Assume that I want to write a blogging app. Should I prefer one of the following two options? I would prefer to have as much "single source of truth" as possible, but I am still not sure whether that preference comes from my background in SQL.
Option 1 (Denormalization):
Posts: {
post_1: {
title: "hello",
body: "hi there!",
uid: "user_1",
comments: {
comment_1: {
body: "hi I commented",
uid: "user_2",
},
comment_2: {
body: "bye I commented",
uid: "user_2",
},
}
}
}
Users: {
user_1: {
uid: "user_1",
post_1: {
title: "hello",
body: "hi there!",
uid: "user_1",
comments: {
comment_1: {
body: "hi I commented",
uid: "user_2",
},
comment_2: {
body: "bye I commented",
uid: "user_2",
},
}
}
}
}
Option 2 (Indexing):
Posts: {
post_1: {
title: "hello",
body: "hi there!",
uid: "user_1",
authorName: "Richard",
comments: {
comment_1: true,
comment_2: true
}
}
}
Users: {
user_1: {
uid: "user_1",
displayName: "Richard",
email: "richard@gmail.com",
posts: {
post_1: true
},
comments: {
comment_1: true,
comment_2: true
}
}
}
Comments: {
comment_1: {
body: "hi I commented",
uid: "user_1",
},
comment_2: {
body: "bye I commented",
uid: "user_1",
},
}
I think I should prefer option 2.
The main problem that I see with option 1 is that there are too many sources for one data.

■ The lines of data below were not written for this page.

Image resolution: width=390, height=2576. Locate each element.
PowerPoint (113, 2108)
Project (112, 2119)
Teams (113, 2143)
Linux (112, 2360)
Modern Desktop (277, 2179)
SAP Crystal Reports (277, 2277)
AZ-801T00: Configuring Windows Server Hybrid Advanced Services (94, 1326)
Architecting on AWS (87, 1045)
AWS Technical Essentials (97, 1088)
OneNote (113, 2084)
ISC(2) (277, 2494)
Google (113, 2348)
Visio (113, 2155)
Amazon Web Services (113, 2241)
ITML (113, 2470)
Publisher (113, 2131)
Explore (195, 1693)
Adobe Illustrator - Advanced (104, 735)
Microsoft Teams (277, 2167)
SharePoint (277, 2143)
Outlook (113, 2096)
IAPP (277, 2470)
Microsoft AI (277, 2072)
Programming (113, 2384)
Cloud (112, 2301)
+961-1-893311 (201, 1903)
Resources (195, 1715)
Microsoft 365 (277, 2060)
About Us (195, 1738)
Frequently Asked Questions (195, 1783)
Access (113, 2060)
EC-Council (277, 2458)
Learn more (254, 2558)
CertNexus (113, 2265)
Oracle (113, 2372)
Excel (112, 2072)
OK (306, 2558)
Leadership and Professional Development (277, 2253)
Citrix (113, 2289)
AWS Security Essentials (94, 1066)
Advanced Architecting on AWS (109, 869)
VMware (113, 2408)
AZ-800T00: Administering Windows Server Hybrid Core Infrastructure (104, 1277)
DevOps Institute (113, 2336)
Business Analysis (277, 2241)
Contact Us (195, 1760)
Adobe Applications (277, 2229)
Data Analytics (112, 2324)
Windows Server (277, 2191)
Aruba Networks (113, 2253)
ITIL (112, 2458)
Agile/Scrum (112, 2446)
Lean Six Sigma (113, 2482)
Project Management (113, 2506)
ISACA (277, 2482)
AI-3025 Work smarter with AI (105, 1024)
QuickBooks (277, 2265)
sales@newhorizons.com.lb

Let's say I want to extend the app so each post belongs to a certain category or tag. Then, I will have to write a post
object under /categories/category_id
in addition to /posts
and /users/uid
. When the post gets updated, I have to remember to modify the post
object in three different places. If I go with option 2, I don't have this problem because there's only one source for data.
Am I missing anything?
References:
The second option is better because otherwise you would be forcing the user to download all the comments and posts (that can be a lot).
You can check in the documentation here.
And you can handle the duplication doing atomic writes across multiple locations.